* Task description:
The response must consist of the lines below from the one with "889x1372 pixels." through the one with "619x508 pixels.", exactly as they appear and with both ends kept.

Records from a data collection
--- START ---

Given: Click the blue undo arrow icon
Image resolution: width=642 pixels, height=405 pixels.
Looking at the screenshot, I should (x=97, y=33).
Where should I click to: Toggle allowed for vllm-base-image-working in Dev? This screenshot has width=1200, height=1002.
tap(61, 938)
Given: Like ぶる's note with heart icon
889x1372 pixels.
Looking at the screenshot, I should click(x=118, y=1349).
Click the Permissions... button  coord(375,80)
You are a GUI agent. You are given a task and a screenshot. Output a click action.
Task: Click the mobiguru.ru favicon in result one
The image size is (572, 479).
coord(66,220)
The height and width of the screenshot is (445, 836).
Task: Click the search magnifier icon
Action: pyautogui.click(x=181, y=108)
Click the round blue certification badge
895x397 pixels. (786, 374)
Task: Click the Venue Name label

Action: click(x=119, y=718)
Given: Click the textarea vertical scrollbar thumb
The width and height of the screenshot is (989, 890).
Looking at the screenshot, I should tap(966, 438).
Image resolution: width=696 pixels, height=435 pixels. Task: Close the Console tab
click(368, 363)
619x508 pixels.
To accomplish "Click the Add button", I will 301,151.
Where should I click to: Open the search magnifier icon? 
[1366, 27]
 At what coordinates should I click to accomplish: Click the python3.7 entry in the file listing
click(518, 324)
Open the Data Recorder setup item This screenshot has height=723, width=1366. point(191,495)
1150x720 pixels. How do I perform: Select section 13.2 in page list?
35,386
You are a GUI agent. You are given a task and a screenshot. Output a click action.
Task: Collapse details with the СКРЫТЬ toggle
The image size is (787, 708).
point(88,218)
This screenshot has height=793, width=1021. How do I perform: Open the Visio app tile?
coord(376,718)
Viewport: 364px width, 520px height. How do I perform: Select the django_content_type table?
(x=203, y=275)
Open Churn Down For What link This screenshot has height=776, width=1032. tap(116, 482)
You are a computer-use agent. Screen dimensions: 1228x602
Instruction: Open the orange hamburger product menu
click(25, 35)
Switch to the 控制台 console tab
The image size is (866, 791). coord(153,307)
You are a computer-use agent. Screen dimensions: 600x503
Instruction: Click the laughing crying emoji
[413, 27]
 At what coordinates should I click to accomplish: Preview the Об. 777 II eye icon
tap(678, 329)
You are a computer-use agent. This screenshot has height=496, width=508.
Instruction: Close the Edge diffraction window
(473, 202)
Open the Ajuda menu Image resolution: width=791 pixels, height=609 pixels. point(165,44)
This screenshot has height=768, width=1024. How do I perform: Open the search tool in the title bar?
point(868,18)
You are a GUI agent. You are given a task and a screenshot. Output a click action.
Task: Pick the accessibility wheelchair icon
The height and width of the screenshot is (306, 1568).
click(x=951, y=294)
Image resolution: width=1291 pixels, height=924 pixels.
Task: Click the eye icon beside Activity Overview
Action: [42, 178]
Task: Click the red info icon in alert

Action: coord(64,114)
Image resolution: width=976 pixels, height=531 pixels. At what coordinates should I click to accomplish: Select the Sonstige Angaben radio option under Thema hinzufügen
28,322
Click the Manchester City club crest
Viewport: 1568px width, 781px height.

--- END ---

* Written response:
889x1372 pixels.
Looking at the screenshot, I should click(x=118, y=1349).
Click the Permissions... button  coord(375,80)
You are a GUI agent. You are given a task and a screenshot. Output a click action.
Task: Click the mobiguru.ru favicon in result one
The image size is (572, 479).
coord(66,220)
The height and width of the screenshot is (445, 836).
Task: Click the search magnifier icon
Action: pyautogui.click(x=181, y=108)
Click the round blue certification badge
895x397 pixels. (786, 374)
Task: Click the Venue Name label

Action: click(x=119, y=718)
Given: Click the textarea vertical scrollbar thumb
The width and height of the screenshot is (989, 890).
Looking at the screenshot, I should tap(966, 438).
Image resolution: width=696 pixels, height=435 pixels. Task: Close the Console tab
click(368, 363)
619x508 pixels.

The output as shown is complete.